Dataset entries
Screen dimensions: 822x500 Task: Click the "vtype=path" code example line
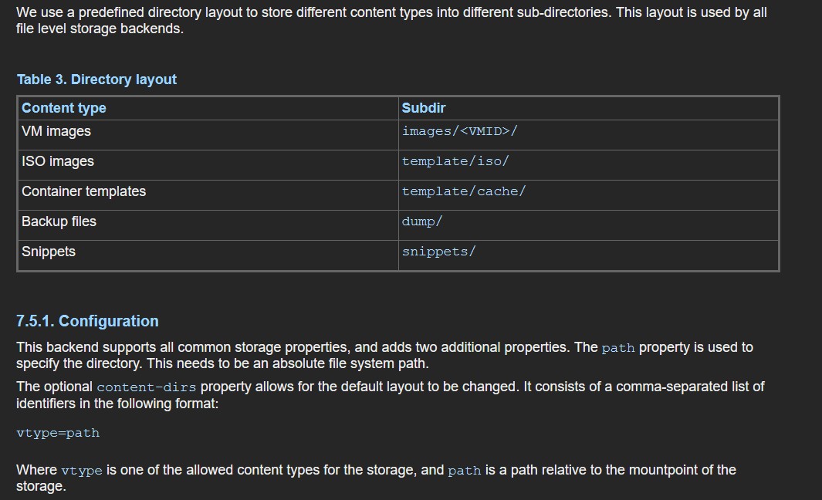pos(58,433)
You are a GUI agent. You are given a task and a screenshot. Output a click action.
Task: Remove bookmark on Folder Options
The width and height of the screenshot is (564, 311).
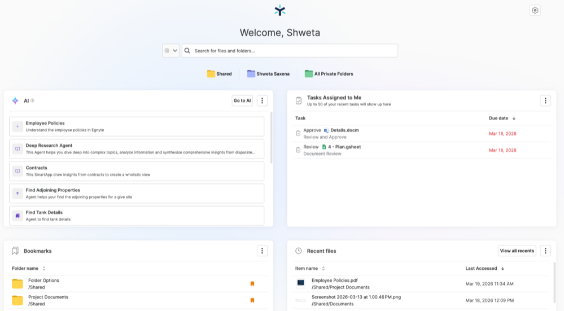click(252, 284)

● **TASK TO CARRY OUT**
Please copy, exactly as written, the lines from the one that contains "You are a GUI" through the end of the records, both ends included. Do not include the pictures.

● **YOUR RESPONSE**
You are a GUI agent. You are given a task and a screenshot. Output a click action.
Task: Remove bookmark on Folder Options
The width and height of the screenshot is (564, 311).
click(252, 284)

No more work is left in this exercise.